[TASK DIRECTIONS]
With nothing added or dropped, copy the data that follows exactly.

[INFORMATION PROVIDED]
###

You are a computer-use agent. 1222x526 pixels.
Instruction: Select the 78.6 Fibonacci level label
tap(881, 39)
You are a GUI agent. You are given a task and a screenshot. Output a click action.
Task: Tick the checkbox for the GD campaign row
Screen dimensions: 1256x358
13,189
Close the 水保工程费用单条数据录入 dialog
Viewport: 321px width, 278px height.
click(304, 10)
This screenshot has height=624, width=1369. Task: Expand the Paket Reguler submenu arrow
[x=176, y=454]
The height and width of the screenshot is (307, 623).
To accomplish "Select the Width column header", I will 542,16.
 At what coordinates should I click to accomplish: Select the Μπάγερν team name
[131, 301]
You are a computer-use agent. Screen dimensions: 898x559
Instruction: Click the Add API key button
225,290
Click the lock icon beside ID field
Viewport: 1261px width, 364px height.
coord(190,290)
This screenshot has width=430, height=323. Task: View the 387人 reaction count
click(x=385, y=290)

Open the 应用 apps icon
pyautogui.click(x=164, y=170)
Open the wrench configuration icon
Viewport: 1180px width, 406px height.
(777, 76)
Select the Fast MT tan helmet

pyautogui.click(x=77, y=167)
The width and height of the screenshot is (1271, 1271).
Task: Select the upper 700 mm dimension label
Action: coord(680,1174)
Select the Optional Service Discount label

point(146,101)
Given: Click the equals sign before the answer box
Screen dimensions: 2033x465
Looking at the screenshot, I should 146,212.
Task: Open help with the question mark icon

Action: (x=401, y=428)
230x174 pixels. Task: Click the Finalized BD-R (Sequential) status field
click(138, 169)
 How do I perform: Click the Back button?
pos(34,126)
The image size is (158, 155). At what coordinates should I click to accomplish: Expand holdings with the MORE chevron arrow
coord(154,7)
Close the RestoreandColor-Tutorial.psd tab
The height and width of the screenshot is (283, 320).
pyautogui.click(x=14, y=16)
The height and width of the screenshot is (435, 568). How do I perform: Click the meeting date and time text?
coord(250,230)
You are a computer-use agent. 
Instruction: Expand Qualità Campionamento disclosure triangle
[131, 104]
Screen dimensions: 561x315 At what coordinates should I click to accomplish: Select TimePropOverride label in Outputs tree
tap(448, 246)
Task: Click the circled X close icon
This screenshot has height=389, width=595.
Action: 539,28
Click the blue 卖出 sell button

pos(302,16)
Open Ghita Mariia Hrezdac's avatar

###

[TASK RESPONSE]
You are a computer-use agent. 1222x526 pixels.
Instruction: Select the 78.6 Fibonacci level label
tap(881, 39)
You are a GUI agent. You are given a task and a screenshot. Output a click action.
Task: Tick the checkbox for the GD campaign row
Screen dimensions: 1256x358
13,189
Close the 水保工程费用单条数据录入 dialog
Viewport: 321px width, 278px height.
click(304, 10)
This screenshot has height=624, width=1369. Task: Expand the Paket Reguler submenu arrow
[x=176, y=454]
The height and width of the screenshot is (307, 623).
To accomplish "Select the Width column header", I will 542,16.
 At what coordinates should I click to accomplish: Select the Μπάγερν team name
[131, 301]
You are a computer-use agent. Screen dimensions: 898x559
Instruction: Click the Add API key button
225,290
Click the lock icon beside ID field
Viewport: 1261px width, 364px height.
coord(190,290)
This screenshot has width=430, height=323. Task: View the 387人 reaction count
click(x=385, y=290)

Open the 应用 apps icon
pyautogui.click(x=164, y=170)
Open the wrench configuration icon
Viewport: 1180px width, 406px height.
(777, 76)
Select the Fast MT tan helmet

pyautogui.click(x=77, y=167)
The width and height of the screenshot is (1271, 1271).
Task: Select the upper 700 mm dimension label
Action: coord(680,1174)
Select the Optional Service Discount label

point(146,101)
Given: Click the equals sign before the answer box
Screen dimensions: 2033x465
Looking at the screenshot, I should 146,212.
Task: Open help with the question mark icon

Action: (x=401, y=428)
230x174 pixels. Task: Click the Finalized BD-R (Sequential) status field
click(138, 169)
 How do I perform: Click the Back button?
pos(34,126)
The image size is (158, 155). At what coordinates should I click to accomplish: Expand holdings with the MORE chevron arrow
coord(154,7)
Close the RestoreandColor-Tutorial.psd tab
The height and width of the screenshot is (283, 320).
pyautogui.click(x=14, y=16)
The height and width of the screenshot is (435, 568). How do I perform: Click the meeting date and time text?
coord(250,230)
You are a computer-use agent. 
Instruction: Expand Qualità Campionamento disclosure triangle
[131, 104]
Screen dimensions: 561x315 At what coordinates should I click to accomplish: Select TimePropOverride label in Outputs tree
tap(448, 246)
Task: Click the circled X close icon
This screenshot has height=389, width=595.
Action: 539,28
Click the blue 卖出 sell button

pos(302,16)
Open Ghita Mariia Hrezdac's avatar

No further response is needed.